Step Three: Deciding what’s worth it

One mistake we often see with marketers is that all marketing efforts are expected to result in sales. This can be true if you’re running very lower-funnel campaigns, but to build your brand and cement emotional bonds with consumers, you’re likely going to have to be patient to see awareness efforts reach the bottom line.

So, based on your goals, choose your strategy wisely. Start with the one thing that you could do to make the biggest impact—then work from there. To do this, you need to understand where your audience truly engages with you. That could be on social, on your website, via phone or even in person. To reach your audience with any message, you need to go to where they can find you. Branching out to an entirely new channel or medium should wait until you are driving growth from your core areas.

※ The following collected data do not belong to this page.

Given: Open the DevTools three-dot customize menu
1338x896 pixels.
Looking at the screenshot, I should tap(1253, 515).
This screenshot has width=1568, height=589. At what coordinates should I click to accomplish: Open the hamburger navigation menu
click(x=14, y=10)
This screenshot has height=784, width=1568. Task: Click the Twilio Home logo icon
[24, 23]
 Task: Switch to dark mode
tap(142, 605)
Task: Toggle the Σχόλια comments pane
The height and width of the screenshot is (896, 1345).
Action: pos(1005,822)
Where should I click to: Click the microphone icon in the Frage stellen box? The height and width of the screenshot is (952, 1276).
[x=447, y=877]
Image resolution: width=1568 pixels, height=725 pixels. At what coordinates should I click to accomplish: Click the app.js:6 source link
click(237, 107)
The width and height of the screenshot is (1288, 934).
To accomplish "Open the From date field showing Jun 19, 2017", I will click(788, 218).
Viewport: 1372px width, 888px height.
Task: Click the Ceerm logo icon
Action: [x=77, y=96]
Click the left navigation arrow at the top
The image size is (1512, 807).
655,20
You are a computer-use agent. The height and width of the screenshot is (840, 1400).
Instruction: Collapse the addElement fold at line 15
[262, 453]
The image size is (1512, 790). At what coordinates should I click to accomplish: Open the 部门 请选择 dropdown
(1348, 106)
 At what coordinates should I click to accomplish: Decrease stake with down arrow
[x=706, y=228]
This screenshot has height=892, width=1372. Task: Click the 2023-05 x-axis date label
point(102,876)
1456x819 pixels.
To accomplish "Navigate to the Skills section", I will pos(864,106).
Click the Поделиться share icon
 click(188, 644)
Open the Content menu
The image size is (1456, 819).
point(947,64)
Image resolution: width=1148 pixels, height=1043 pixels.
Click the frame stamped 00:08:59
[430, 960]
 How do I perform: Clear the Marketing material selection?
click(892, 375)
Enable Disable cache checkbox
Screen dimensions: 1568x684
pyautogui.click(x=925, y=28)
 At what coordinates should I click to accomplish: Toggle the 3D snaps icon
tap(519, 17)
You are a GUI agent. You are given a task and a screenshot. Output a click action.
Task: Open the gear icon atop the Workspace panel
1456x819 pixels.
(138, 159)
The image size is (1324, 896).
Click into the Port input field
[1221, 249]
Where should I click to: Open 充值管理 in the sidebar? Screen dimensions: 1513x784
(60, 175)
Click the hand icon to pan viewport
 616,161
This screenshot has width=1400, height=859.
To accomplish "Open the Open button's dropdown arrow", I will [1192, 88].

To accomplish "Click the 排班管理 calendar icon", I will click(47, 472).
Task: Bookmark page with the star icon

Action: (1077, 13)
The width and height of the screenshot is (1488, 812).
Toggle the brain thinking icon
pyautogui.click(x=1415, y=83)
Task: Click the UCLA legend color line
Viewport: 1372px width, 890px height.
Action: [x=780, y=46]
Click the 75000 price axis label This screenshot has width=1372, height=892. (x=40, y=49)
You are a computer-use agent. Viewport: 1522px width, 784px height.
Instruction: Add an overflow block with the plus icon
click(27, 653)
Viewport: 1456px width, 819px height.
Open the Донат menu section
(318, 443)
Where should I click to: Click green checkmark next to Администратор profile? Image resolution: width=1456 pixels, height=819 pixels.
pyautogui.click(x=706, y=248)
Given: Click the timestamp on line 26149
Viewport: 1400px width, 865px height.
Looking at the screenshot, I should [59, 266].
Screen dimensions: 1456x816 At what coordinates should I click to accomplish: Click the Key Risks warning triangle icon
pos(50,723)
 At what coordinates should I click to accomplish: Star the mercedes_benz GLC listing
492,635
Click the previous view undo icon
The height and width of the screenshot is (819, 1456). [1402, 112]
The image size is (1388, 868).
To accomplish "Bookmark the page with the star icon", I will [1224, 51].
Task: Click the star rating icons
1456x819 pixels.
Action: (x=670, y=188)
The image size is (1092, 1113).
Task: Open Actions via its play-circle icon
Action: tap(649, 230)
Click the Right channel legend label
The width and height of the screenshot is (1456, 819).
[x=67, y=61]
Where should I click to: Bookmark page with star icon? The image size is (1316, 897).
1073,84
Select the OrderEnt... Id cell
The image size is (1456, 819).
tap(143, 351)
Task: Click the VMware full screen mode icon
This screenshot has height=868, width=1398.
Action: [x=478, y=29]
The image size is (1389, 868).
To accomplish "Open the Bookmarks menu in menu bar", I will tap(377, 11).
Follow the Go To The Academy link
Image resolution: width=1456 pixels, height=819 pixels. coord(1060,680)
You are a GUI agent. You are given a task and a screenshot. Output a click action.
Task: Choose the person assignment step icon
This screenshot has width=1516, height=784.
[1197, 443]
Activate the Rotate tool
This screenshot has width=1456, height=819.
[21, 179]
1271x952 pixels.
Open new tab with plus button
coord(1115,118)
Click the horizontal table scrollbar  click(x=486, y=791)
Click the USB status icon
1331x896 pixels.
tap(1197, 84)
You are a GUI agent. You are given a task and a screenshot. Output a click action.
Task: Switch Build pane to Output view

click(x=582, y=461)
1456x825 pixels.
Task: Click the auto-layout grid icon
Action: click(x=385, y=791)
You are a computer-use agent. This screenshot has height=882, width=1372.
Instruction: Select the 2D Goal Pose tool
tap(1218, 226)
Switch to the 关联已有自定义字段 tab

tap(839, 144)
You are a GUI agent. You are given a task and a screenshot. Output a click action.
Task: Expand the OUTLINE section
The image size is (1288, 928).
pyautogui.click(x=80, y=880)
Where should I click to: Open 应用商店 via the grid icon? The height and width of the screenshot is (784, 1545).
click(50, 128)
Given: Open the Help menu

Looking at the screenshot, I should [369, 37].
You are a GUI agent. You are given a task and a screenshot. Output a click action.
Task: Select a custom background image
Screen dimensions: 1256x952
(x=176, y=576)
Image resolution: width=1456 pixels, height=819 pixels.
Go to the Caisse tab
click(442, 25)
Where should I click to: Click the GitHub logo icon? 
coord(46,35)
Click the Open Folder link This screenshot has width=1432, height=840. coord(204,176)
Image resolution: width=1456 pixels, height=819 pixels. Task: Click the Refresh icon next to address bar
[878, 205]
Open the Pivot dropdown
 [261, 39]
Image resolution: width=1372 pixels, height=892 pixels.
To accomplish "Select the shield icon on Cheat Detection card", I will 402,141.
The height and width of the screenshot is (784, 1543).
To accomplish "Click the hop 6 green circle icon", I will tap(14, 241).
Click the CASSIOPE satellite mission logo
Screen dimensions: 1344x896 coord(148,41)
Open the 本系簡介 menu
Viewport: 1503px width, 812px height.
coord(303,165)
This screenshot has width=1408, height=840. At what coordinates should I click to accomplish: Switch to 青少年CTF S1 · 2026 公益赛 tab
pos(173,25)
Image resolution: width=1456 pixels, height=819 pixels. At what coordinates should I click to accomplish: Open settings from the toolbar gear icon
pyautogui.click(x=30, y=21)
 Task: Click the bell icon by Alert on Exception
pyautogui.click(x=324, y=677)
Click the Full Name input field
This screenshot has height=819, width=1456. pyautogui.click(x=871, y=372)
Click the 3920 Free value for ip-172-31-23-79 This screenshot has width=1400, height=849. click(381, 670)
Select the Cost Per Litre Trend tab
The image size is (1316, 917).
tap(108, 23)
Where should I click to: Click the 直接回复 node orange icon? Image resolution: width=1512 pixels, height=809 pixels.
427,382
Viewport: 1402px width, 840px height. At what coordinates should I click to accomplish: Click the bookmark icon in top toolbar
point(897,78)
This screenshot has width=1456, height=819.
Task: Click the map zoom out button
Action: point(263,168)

For instance, if you’re a retail boutique who generates a lot of comments and messages on your social channels, consider selling directly on the platform rather than driving people to a website. Your customers will show how they prefer to interact with you through their behavior.

Once you know where your audience interacts and how to engage with them, you can start to think about messaging.

Step Four: Being creative under constraints

Having a small budget can help you focus on the most potent version of your message.

In our research, we’ve found that brands perform above competitors when they get credit for the joy they bring consumers. Carving out a unique positioning and value proposition helps focus all your energy on that emotional payoff. Do the groundwork to make sure you stand out and provide your audience with exactly what they need.

A few places to begin:

  • Social listening to understand how and why people use your brand
  • Talking to existing customers or people in your target audience
  • Going beyond features to understand your brand’s emotional benefit
  • Looking at your competitors to carve out a unique niche

For a real-life example, we can look at Dollar Shave Club. They disrupted the razor category by being quirky, smart and irreverent. While all other companies talked about features like performance, feel and hygiene, Dollar Shave Club was making its audience laugh through videos targeting social media users. The cost to produce and promote the video was dwarfed by the value of word-of-mouth they received.

If you cannot outspend your competitors, outsmart them. Find what makes your brand truly different and go all in.

Step Five: Measuring ROI on a small budget

When budgets are tight, every dollar needs to count and be measurable. Your KPIs will differ based on your goals, but they should always be rooted in the single-minded focus of your efforts. The ending to your story should pay off what you set out to do in the beginning.

If you are trying to grow your audience, increases in social followers, newsletter subscriptions or foot traffic will tell the story. Similarly, if your goal is awareness, engagement and share of voice in relation to competitors will indicate whether you’re making headway.

But quantitative measures aren’t the only way to understand results. If you have one piece of content that goes viral, the “why” behind it can teach you just as much. Did you strike a nerve with your audience? Did you experiment with a new format that paid off? Did you leverage your expertise to solve an audience problem? Look between the lines of data for the whole story on why you were successful—or not.

Put it all together

  1. Get a number, then start: Having a small budget begins with having a budget. Be sure there are clear expectations set between marketing and executives on costs and goals.
  2. Priorities, people: Choose only the initiatives that will pay off most and put everything else on the back burner. Small budgets demand absolute focus on the most successful—or most promising—channels.
  3. Create something different: To break through as an underdog, you have to be different. Make sure your message resonates on an emotional level, whether you’re selling vacations or septic tanks.
  4. Measure what matters: Chart out what success will look like before you start. Communicate this with your peers and track only the metrics that indicate progress toward your goals.